The RapCor corpus is one of the smaller and topic-specific corpora for French language, which is being developed at the Institute of Romance Languages and Literatures of the Faculty of Arts of Masaryk University in Brno under the leadership of doc. PhDr. Alena Policka, Ph.D.

It is a corpus of spoken French in rap songs, created for socio-lexical research purposes. The specific character of rap lyrics allows for a broader knowledge of substandard French, in particular the dynamics of the development of generational and ethno-socio-geographical word formation and of neology in relation to lexicography. The corpus can also serve those interested in modern poetics or sociolinguistics (especially in relation to multiethnic suburbs).

 

Introduction: what is a corpus?

The word corpus refers to a collection of texts under study, but with the development of computer capacity, the term corpus is increasingly used to mean an electronic corpus, i.e. a collection of computer-stored and processed texts (or transcripts of audio recordings) used for linguistic research. Thanks to the ease with which the results can be retrieved and evaluated, it is possible to obtain much more reliable information and statistics than was previously the case, i.e. in the era of card catalogues.

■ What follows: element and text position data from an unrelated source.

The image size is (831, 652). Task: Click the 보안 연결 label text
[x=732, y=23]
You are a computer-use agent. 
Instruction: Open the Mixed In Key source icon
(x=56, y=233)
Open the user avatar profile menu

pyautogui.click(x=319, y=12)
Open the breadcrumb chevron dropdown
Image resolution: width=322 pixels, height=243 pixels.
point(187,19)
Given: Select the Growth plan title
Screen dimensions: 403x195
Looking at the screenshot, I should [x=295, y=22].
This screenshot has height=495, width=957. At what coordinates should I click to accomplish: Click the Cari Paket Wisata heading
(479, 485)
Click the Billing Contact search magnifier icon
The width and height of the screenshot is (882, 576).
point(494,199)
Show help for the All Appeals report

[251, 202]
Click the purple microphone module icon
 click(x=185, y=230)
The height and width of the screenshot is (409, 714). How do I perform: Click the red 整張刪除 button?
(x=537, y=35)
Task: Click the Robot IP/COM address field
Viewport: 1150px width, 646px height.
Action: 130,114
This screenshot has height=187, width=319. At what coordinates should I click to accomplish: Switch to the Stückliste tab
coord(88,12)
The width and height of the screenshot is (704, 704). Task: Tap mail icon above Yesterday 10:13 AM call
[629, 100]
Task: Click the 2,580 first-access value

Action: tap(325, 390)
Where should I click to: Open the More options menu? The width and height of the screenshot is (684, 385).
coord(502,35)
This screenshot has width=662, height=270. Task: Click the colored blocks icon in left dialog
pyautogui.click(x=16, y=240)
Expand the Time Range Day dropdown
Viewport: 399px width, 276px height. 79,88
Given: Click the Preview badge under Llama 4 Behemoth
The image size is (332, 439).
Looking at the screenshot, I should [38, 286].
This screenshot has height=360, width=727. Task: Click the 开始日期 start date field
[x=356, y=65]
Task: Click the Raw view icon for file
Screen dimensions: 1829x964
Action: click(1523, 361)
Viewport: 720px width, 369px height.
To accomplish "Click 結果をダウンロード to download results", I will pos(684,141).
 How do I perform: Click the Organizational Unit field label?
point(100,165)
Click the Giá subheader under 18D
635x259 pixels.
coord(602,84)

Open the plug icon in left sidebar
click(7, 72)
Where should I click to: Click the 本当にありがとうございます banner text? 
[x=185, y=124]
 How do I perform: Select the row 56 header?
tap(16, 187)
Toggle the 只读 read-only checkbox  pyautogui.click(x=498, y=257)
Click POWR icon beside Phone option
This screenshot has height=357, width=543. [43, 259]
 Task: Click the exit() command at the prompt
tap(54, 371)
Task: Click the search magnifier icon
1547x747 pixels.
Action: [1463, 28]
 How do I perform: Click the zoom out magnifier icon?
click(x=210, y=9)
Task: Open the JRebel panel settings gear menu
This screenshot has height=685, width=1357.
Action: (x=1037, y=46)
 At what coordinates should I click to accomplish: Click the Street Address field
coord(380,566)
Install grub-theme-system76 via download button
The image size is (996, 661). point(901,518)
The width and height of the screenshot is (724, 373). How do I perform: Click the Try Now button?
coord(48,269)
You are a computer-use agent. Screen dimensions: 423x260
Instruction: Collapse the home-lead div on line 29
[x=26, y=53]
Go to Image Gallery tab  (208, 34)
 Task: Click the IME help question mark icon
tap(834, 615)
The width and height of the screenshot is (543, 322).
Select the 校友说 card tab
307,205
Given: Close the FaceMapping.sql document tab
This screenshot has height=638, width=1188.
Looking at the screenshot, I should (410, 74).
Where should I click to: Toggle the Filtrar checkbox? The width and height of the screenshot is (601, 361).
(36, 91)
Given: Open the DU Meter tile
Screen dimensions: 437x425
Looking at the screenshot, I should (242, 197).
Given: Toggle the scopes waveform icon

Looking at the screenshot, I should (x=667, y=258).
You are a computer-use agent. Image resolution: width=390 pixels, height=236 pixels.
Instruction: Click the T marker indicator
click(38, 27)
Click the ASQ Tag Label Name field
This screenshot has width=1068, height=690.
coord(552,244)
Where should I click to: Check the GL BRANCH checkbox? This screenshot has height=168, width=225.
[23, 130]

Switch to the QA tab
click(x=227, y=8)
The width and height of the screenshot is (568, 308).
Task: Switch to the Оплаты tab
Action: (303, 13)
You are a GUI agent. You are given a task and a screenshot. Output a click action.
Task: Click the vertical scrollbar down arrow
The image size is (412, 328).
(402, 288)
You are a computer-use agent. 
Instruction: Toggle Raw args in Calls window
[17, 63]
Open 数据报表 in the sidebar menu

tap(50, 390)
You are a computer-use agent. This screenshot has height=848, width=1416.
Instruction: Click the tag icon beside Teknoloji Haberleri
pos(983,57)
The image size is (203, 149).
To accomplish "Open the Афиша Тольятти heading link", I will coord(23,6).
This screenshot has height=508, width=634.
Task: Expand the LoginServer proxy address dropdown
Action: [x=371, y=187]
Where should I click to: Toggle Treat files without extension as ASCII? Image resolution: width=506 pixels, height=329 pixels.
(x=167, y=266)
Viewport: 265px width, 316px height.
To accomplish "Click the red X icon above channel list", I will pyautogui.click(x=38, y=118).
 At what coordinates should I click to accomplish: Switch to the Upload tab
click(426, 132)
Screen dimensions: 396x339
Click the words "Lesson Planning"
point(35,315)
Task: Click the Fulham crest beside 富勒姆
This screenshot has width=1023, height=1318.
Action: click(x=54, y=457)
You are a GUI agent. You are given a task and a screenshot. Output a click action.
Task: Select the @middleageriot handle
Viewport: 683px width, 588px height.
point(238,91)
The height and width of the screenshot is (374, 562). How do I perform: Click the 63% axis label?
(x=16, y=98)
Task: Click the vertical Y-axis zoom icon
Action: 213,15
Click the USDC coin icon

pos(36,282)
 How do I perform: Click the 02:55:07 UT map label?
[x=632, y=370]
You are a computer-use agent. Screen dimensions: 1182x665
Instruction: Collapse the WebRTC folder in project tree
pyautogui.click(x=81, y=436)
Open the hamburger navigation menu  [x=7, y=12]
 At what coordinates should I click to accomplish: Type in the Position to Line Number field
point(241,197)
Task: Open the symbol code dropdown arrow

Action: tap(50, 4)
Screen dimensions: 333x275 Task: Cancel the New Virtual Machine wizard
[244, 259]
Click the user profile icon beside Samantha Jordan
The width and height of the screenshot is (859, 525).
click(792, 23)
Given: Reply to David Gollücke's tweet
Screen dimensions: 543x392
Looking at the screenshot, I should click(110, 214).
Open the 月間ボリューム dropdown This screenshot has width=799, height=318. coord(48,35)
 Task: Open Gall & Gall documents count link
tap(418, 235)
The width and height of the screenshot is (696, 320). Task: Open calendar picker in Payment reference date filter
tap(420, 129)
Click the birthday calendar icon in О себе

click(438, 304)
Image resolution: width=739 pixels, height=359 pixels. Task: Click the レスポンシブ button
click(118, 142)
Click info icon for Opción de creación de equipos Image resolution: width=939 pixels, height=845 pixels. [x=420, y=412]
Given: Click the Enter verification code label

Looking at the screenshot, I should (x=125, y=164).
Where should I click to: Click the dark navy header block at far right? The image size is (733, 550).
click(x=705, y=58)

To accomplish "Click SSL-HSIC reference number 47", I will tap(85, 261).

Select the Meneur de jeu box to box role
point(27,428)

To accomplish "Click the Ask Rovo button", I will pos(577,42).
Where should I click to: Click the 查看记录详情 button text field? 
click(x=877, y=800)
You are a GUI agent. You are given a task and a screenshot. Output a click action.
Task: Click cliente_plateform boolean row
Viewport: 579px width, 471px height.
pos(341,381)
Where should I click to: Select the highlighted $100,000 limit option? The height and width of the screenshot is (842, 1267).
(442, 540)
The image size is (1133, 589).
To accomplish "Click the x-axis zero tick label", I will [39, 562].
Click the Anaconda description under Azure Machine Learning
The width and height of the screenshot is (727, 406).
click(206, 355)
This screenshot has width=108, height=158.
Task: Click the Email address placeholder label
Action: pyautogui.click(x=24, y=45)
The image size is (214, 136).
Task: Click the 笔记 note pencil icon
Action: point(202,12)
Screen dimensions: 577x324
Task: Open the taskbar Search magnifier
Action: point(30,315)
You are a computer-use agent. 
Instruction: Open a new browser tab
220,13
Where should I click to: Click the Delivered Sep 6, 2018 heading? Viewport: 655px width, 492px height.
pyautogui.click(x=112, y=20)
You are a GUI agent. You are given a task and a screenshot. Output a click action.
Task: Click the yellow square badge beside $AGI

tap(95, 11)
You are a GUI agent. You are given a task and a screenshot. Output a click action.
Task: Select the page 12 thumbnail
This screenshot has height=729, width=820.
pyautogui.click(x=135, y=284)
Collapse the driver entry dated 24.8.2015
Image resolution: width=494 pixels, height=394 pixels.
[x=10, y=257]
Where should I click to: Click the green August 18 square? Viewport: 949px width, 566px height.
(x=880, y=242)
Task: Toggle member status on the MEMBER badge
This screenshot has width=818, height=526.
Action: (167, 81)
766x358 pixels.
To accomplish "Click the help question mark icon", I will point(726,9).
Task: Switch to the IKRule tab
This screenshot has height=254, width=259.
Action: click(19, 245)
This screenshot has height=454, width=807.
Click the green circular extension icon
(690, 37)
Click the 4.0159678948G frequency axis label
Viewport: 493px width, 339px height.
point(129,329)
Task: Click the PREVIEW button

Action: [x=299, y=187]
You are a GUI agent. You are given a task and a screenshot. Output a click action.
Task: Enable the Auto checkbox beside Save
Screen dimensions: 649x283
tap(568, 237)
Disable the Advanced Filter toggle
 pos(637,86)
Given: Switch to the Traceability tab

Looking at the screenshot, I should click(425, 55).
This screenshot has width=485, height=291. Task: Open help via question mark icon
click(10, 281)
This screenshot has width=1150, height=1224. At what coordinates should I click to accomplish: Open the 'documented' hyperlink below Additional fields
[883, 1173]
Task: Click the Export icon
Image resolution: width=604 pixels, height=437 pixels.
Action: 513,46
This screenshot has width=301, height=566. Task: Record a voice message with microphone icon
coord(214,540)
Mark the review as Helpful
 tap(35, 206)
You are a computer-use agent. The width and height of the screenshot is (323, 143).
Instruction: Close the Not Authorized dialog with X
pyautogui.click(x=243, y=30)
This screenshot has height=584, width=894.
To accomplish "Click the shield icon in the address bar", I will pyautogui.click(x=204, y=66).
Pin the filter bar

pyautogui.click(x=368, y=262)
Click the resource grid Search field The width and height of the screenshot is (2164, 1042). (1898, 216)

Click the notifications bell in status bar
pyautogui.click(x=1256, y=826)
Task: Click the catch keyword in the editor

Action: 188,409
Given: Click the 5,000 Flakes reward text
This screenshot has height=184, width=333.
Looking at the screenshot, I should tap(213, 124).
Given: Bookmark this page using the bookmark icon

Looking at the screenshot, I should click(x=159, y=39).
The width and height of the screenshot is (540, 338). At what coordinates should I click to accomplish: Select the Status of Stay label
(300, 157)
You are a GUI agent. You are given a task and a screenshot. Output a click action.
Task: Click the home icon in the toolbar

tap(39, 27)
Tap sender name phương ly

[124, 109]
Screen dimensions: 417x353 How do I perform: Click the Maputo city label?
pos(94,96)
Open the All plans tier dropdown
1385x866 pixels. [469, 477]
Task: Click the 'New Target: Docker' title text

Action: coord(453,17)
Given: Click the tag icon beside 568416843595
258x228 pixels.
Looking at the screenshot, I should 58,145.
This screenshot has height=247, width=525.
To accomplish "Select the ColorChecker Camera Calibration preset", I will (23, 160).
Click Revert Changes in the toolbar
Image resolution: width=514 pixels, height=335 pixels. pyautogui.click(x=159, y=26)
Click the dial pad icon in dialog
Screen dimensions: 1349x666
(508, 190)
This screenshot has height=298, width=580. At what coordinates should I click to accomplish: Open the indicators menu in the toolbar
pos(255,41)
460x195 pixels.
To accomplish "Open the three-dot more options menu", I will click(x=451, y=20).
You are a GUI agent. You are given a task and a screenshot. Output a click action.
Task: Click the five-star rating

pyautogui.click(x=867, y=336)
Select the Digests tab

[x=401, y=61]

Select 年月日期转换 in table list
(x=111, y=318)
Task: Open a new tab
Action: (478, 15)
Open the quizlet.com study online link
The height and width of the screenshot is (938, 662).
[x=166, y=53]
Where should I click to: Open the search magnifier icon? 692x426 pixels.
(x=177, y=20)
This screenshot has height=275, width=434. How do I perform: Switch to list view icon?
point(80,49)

Electronic language corpora began to emerge together with the development of computer technology in the last decades of the 20th century. Today, there are a number of small and large corpora for most of the world's languages, the largest of which describe the entire national language and reach the extent of several hundred million word forms. For example, for the Czech language, the Czech National Corpus Institute at the Faculty of Arts of the Charles University in Prague is actively creating the Czech National Corpus (ČNK) , made up of several subcorpora of written and spoken texts. For the French language, the largest corpus is Frantext, a corpus of mainly literary texts, conceived at the University of Nancy. There are also a number of smaller corpora, of which we only cite spoken French corpora, e.g. Eslo or Clapi, i.a.

About RapCor corpus

RapCor has been created since 2009 in the framework of the postdoctoral project of the Grant Agency of the Czech Republic - Expressivity in Youth Slang on the Background of the Search for Self and Group Identity (GP405/09/P307). The collection and primary editing of the source material is carried out with the cooperation of students of French, who obtain the lyrics of selected French rap songs either from transcriptions of fans available on the Internet or (currently, preferably) directly from original lyrics on CD covers, if they are included on the covers.